Required action. In the data that follows, every line containing the word "will" should be returned.

Information.
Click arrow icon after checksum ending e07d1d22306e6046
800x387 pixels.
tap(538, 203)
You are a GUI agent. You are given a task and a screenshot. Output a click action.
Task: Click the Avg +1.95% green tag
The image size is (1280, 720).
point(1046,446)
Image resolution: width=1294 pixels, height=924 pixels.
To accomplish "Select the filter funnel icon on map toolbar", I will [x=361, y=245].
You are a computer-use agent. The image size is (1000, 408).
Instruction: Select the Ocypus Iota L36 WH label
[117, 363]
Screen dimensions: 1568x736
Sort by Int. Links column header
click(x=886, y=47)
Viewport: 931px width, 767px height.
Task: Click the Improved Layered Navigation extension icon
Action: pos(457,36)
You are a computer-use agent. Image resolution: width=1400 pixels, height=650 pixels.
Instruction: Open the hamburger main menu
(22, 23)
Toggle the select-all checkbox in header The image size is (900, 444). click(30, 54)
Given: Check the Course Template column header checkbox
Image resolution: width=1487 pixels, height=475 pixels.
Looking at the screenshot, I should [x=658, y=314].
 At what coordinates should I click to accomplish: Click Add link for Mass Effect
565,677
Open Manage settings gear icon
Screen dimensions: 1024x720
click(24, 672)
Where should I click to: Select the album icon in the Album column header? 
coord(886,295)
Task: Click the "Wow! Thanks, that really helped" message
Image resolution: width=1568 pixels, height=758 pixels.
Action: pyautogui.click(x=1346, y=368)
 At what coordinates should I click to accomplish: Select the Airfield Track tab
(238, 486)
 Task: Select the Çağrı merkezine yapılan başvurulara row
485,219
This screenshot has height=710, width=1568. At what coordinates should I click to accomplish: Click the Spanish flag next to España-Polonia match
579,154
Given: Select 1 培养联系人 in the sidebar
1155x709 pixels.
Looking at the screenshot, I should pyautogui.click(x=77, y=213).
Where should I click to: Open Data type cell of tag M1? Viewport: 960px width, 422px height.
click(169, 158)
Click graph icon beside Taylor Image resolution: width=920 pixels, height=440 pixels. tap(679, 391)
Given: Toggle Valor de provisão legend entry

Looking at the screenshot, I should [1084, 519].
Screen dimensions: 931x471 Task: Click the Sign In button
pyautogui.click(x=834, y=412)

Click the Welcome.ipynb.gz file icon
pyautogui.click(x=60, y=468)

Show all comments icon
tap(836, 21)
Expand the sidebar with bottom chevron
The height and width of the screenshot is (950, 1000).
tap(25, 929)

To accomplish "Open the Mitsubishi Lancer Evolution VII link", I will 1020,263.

Written reply.
To accomplish "Select the filter funnel icon on map toolbar", I will [x=361, y=245].
To accomplish "Open the Mitsubishi Lancer Evolution VII link", I will 1020,263.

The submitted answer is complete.